Changes made within your data window (the left side of your workbook) alter the metadata of your connection. Grouping, sets, aliased names, field-type changes, and any other modifications made in your workbook are part of the metadata. Can you share just the metadata with others? The answer is yes. This is done by creating a Tableau Datasource (. tds) file.
A Tableau datasource file defines where the source data is, how to connect to it, what field names have been changed, and other changes applied in the dimensions and measures shelves. Data source files can be saved locally or published to Tableau Server. This is particularly helpful if you work in a large enterprise. Perhaps you have a very small number of database experts that understand your database schema as well. They can create the connection, define table joins, group or rename fields, and then publish the data source file for less experienced staff to use as a starting point.
TABLEAU BOOKMARK FILES
A slightly lesser known Tableau file type is the Tableau bookmark. This file is a bit like an export of one single worksheet, which you can then import into another workbook to save you recreating the view from scratch. Tableau 8.1 introduces functionality to help copy and paste worksheets from one workbook to another, so this file type may become used less, but it can still be handy if you regularly use a particular view in many of the workbooks you create (a header page or appendix, for example).
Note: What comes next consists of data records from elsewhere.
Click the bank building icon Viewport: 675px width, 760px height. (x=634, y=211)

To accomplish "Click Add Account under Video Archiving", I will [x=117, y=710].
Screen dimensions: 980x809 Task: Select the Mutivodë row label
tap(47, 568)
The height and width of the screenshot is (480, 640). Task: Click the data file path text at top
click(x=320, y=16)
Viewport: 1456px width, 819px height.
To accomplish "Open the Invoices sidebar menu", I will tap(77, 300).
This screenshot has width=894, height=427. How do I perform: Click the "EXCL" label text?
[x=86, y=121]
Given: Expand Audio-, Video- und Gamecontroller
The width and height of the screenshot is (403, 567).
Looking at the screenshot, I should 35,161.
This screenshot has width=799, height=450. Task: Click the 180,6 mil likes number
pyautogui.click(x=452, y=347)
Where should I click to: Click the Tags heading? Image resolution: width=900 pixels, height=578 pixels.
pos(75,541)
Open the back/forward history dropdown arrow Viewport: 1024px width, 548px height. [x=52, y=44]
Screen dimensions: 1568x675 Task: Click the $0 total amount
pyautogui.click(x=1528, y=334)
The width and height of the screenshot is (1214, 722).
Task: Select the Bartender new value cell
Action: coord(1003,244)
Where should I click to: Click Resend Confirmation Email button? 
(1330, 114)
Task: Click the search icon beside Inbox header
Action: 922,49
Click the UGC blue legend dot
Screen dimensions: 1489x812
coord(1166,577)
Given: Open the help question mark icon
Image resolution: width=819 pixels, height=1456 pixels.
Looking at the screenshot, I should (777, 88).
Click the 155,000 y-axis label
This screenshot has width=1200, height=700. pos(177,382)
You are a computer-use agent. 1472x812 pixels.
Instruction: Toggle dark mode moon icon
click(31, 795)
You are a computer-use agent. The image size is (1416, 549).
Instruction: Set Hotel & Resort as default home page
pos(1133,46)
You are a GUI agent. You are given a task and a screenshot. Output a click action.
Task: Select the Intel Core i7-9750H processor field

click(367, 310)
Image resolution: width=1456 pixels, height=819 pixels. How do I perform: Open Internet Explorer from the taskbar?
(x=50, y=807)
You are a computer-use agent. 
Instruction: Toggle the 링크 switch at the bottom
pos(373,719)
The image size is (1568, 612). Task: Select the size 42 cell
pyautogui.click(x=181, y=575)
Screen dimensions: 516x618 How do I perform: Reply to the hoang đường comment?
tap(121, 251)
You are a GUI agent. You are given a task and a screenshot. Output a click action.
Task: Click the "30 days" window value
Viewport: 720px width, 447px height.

To create a .tbm file, click Window > Bookmark > Create Bookmark. To reuse a bookmark, clcik Window > [bookmark name]. Note that you cannot create a bookmark from a dashboard page.
What if you have a massive workbook (with many worksheets) and you want to share one worksheet only with a colleague? This is done by using a bookmark (. tbm) file. Bookmark files, saves the data and metadata related to a worksheet within your workbook— including the connection and calculated fields.
To create a bookmark file go to the Windows menu bar, and look for the Bookmark menu option and select Create Bookmark.
The bookmark will become visible when a new Tableau session is started. The file will appear in the Windows menu. Opening the bookmark file will initiate the connection and add it to the workbook. Tableau bookmark files are stored in your Tableau Repository in the Bookmarks folder.